Doch manchmal wird die Zuneigung der Fans der Biathletin zu viel. „Viele Menschen aus ganz Deutschland fragen: Laura können wir mal Kaffee trinken gehen?“Aber so viel Kaffee könne sie gar nicht trinken, wie die Anhänger ihr auftischen wollen.
Dabei hat die 23-Jährige, die aus Garmisch stammt, aber für den SC Partenkirchen startet, keine Allüren. „Laura ist nahbar und bodenständig“, charakterisiert Michael Maurer seine erfolgreichste Sportlerin unter 1900 Vereinsmitgliedern im SCP. Immerhin gehören Skistars wie Felix Neureuther oder die inzwischen zurückgetretene Maria Riesch ebenfalls dem Verein an. Doch der Klub-Präsident sagt auch: „Laura Dahlmeier ist vom Charakter ganz anders als Maria Riesch.“Michael Maurer beschreibt die Biathletin: „Schickimicki ist nichts für die Laura. Sie fühlt sich in den Bergen wohl.“Deshalb suchte sich die 23-Jährige für diesen Sommer wieder ein ausgefallenes Ziel aus. Im Juni ist ein Flug nach Südamerika geplant. „In Peru stehen ein paar Sechstausender an, mal sehen ob das klappt“, erzählt Laura Dahlmeier in einem Tonfall, als würde sie einen Spaziergang im Kurpark ankündigen. Bereits im vergangenen Jahr war sie in Nepal unterwegs gewesen. Die Berge, die Einsamkeit, die Herausforderung und die Menschen dort interessieren sie. In der Ferne weiß niemand, wer sie ist und was sie macht. „Den Sherpas musste ich mit Händen und Füßen erklären, dass wir im Kreis laufen und schießen und nicht auf Tiere schießen.“
Zuvor, im April, will sie sich noch treiben lassen und etwas mit ihren „Spezln“in Garmisch unternehmen. Am 1. Mai beginnt das Training für den olympischen Winter mit den Spielen im Februar 2018 in Pyeongchang als Höhepunkt. Laura Dahlmeier weiß, dass sie nach der überragenden Saison 2016/17 als Topfavoritin nach Südkorea reist.

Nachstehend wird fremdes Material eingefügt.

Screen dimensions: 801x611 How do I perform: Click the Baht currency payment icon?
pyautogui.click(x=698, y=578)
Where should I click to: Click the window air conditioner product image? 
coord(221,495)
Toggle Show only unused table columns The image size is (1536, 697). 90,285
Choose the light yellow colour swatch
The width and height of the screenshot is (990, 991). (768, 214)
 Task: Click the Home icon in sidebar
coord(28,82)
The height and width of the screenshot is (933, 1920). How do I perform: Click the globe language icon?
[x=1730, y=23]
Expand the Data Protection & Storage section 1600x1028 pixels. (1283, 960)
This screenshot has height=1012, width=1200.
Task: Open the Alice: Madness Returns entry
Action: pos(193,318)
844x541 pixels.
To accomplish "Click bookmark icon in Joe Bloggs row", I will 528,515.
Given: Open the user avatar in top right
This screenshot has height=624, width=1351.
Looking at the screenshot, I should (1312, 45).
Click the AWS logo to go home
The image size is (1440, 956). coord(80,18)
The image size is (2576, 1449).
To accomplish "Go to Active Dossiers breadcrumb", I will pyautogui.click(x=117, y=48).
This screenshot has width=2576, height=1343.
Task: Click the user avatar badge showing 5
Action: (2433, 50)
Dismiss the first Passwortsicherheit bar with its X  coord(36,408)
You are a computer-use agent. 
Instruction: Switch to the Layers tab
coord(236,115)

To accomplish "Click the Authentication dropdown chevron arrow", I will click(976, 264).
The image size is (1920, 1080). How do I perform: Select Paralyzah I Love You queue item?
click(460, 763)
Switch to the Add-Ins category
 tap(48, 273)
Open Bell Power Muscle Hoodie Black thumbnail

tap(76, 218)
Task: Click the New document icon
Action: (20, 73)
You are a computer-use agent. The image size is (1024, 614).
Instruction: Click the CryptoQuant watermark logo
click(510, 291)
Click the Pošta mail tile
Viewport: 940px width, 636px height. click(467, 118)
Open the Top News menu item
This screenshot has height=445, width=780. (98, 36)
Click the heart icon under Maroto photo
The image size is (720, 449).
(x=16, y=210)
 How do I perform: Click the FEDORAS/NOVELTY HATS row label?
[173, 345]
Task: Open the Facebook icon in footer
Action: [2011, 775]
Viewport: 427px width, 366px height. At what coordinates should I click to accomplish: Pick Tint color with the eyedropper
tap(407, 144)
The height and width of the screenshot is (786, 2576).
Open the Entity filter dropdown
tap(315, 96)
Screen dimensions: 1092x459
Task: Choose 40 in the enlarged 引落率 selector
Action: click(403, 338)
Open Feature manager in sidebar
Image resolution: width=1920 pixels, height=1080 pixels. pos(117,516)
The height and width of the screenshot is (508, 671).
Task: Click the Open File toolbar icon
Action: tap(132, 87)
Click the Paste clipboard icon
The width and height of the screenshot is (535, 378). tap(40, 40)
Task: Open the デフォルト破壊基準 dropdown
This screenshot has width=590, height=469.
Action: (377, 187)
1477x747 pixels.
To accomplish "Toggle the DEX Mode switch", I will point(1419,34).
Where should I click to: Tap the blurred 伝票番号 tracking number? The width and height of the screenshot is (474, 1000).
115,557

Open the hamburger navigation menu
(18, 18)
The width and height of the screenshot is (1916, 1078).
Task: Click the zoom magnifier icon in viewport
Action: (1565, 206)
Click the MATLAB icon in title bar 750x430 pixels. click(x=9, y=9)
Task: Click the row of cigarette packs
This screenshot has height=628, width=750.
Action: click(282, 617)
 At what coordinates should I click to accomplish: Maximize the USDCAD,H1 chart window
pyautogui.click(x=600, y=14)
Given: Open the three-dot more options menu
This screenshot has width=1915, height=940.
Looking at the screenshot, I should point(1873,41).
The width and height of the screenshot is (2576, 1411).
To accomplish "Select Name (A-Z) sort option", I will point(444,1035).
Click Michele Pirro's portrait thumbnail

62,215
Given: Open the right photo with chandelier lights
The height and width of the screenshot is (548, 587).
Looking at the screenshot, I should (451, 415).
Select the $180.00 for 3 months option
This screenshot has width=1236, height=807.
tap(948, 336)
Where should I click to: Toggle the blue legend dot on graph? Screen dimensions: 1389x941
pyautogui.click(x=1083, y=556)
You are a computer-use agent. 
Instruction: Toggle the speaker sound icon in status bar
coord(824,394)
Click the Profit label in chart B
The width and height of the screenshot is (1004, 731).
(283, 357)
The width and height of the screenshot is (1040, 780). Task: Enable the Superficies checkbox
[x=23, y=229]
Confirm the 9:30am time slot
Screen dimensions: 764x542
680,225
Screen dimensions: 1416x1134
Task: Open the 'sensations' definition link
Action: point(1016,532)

Beim Weltcup konnten sich die Biathleten dort bereits umsehen. „Die Strecken passen“, erzählt die Gesamt-Weltcupsiegerin.
Mit der Loipenpräparierung hapert es allerdings ebenso wie mit der Begeisterung. Mit Biathlon kann die Bevölkerung nichts anfangen. „Es war seit langem das erste Rennen, wo ich keine einzige Autogrammkarte hergegeben habe. Ich bin nirgends angesprochen worden. Biathlon ist dort wirklich ein Fremdwort.“Wenn jemand das ändern kann, dann scheint die fünffache Weltmeisterin aus Garmisch wie geschaffen für die Aufgabe.